Magazine circulations closed out the decade strong while the online sites and forums that would render them obsolete began to emerge. UrbanRacer.com, JTuned.com, Overboost.com, and others presaged today's influencer culture by showcasing individual style and giving everyone a voice. The sheer amount of information was transformational.

And you can't tell any history of tuner culture without mentioning the video games that set imaginations racing, in particular Polyphony Digital's (née Polys Entertainment) Gran Turismo. The sim racing franchise's sensational first installment hit the original Sony PlayStation in 1997 and served the same function as Option magazine nearly two decades prior, but on an interactive and global scale, introducing a vast audience to tuning companies, parts brands, and vehicles and variants they'd likely never heard of before. Fan reaction to the Subaru Impreza WRX and WRX STI and Mitsubishi Lancer Evolution models featured in the game was seemingly a major reason they were eventually offered to American buyers.

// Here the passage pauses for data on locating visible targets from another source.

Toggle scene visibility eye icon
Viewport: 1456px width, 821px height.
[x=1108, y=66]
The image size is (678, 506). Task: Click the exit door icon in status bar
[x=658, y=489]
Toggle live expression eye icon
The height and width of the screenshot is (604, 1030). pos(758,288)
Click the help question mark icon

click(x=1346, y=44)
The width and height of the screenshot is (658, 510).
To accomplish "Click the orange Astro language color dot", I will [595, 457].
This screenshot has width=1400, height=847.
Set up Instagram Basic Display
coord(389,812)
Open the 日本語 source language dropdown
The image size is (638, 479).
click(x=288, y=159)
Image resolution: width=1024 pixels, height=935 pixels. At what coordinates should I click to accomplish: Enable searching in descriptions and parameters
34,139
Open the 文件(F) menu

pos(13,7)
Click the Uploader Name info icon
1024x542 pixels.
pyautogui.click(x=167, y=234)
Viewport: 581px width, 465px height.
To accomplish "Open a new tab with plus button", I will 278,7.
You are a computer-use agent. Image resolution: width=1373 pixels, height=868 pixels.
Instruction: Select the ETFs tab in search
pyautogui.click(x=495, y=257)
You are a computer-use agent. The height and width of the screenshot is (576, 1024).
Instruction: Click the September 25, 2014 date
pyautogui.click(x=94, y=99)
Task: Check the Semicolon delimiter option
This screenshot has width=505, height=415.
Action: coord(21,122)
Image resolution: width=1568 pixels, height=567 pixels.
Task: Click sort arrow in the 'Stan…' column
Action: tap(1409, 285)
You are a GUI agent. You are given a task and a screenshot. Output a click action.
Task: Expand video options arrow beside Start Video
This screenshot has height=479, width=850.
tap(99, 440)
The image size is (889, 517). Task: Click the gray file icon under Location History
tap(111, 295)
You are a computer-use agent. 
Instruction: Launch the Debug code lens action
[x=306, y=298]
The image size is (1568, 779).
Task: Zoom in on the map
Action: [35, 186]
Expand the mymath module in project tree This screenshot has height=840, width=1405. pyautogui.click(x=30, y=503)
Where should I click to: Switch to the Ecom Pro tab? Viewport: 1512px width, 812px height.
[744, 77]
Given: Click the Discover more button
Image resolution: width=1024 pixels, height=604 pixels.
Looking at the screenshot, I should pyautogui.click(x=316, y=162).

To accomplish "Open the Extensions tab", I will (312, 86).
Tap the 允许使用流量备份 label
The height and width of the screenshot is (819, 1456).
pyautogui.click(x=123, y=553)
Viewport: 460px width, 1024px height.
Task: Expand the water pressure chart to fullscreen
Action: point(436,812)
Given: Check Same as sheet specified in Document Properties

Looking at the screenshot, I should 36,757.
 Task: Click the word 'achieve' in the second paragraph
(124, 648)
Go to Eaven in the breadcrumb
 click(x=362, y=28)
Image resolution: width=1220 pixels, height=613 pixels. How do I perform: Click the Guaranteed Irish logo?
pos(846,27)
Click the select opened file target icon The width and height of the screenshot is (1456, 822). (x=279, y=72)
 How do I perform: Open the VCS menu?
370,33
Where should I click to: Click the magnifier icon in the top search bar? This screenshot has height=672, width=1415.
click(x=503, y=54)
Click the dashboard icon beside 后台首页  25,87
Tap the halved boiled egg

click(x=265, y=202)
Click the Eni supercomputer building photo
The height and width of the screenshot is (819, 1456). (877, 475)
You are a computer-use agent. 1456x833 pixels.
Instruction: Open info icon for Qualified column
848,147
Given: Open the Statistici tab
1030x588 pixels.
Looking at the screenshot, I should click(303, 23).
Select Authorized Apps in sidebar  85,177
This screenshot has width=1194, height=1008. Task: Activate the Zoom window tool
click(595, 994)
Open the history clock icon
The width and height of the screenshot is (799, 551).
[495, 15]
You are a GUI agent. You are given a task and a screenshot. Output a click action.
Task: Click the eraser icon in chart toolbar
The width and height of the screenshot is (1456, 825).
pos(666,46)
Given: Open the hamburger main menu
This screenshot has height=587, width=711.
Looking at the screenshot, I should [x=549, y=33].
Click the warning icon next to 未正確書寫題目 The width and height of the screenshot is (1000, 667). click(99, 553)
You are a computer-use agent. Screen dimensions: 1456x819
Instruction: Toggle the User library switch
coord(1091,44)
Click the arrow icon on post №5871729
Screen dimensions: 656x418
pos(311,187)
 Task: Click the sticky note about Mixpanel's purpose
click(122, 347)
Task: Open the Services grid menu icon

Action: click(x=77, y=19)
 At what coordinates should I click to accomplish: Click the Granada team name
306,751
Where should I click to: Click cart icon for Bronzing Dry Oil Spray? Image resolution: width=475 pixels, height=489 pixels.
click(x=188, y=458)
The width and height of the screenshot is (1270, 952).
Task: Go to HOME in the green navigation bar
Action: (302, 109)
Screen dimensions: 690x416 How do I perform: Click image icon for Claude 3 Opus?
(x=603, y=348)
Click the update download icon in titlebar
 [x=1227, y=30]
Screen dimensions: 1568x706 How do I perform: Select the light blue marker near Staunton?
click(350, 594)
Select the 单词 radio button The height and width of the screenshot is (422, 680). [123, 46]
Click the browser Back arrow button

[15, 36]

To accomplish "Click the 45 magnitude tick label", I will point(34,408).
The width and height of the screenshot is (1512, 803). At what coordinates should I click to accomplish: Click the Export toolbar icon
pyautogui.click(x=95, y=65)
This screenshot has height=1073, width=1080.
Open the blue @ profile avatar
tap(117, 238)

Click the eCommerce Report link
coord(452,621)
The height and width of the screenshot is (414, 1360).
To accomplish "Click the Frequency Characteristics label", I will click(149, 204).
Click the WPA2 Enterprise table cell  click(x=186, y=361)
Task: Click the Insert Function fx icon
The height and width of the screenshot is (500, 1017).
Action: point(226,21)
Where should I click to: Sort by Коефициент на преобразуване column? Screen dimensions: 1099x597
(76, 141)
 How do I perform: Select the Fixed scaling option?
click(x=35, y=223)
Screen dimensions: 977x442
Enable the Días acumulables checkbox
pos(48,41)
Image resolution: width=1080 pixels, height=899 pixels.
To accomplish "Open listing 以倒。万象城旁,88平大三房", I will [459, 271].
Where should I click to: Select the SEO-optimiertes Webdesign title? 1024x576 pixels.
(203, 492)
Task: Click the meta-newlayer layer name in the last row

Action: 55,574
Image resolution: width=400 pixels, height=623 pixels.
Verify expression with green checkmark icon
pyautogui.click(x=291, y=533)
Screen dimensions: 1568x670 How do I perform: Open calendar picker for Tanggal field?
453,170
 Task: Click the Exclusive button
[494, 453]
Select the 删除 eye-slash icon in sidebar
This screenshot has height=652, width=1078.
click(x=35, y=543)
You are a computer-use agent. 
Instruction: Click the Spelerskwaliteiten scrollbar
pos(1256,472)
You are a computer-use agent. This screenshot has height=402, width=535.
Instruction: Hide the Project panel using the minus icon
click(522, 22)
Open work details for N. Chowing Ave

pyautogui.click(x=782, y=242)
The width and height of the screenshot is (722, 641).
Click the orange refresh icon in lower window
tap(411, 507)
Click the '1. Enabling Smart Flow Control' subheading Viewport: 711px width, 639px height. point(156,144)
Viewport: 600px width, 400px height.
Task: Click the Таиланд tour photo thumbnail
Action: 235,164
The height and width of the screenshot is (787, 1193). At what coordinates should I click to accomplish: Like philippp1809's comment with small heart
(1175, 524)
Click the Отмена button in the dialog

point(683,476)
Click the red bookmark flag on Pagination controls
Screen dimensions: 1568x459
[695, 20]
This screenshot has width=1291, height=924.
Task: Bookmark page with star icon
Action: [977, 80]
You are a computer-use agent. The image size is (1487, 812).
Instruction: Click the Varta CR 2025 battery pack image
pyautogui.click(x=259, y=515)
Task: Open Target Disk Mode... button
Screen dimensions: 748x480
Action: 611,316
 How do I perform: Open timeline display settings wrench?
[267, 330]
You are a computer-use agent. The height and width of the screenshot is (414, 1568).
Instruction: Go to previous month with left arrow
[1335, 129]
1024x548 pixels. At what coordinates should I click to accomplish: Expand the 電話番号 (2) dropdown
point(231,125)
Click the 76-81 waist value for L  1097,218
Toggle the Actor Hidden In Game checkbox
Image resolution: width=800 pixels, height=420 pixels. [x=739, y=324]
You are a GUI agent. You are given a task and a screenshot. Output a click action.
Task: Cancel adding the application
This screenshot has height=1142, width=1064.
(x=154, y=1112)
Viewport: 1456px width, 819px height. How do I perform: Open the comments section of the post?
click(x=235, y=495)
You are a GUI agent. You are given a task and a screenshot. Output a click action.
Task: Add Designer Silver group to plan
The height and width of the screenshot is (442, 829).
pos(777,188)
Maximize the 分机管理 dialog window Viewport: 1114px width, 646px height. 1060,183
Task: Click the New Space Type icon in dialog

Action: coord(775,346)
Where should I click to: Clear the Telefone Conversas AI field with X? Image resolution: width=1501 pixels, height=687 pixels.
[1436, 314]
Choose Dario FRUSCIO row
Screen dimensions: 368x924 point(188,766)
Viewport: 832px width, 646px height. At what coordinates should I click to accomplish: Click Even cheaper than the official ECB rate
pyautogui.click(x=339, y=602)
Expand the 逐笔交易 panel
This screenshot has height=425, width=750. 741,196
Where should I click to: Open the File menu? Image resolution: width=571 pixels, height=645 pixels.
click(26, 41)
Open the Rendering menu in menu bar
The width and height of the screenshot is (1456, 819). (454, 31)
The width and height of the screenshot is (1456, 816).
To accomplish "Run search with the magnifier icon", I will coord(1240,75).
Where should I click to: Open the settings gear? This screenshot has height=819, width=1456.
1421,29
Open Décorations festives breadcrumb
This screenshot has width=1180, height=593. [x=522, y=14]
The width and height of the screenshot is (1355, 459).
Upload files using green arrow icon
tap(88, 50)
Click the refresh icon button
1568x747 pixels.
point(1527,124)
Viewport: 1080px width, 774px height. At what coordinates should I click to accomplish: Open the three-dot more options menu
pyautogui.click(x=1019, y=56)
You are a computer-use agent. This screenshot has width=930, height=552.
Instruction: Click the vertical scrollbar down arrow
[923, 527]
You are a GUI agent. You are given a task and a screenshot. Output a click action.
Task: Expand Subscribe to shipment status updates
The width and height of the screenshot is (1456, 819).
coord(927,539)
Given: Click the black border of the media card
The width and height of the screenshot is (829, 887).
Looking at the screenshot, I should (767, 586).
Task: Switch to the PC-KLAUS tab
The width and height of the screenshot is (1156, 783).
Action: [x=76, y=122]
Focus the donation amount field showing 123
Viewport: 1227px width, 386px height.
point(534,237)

Throughout the next two decades, OEMs continued to pump out cars with an eye toward the tuner crowd—the Honda S2000, Nissan 350Z, Acura RSX, and Toyota GR86/Subaru BRZ, for example, as well as new generations of the Civic Type R, WRX, Integra, and Toyota Supra—and in at least one case, created an entire brand (Scion, 2003-2016) that catered to these same buyers. And as the tuner audience aged and financially matured, operations sprung up willing to import the '90s JDM car of Americans' dreams right to their doorsteps.

Motorsports continued to serve as a pillar of inspiration, but tuner-specific drag racing series—there once were four (!)—faded in favor of one-off annual events such as the World Cup Finals, HDay, and Spring/Fall/Pan-American Nationals. Drifting sprung whole cloth from the tuner scene, and an American professional series—Formula D—launched in 2004. Time attack, a Japanese style of road course time trials, became another popular way for participants to prove their builds weren't just for show. As for meets, simpler, more community-based gatherings like ImportAlliance and the Eibach Honda Meet rose in prominence as the popularity of larger traveling festivals like Hot Import Nights and NOPI ebbed.

Tuner culture is now firmly a part of mainstream pop culture, having been romanticized in movies like the Fast & Furious franchise, celebrated in dozens of video games, and featured in long-running toy lines such as Hot Wheels. For the entire scene, the '90s were the ignition for an unstoppable ascent. Indeed, compact car tuning is now a worldwide phenomenon, thriving not only in Asia Pacific but also in the Americas and Europe, where the basic formula and experience extends to brands native to those areas. It may not be your father's car culture or even yours, but it's a cornerstone of today's automotive passions.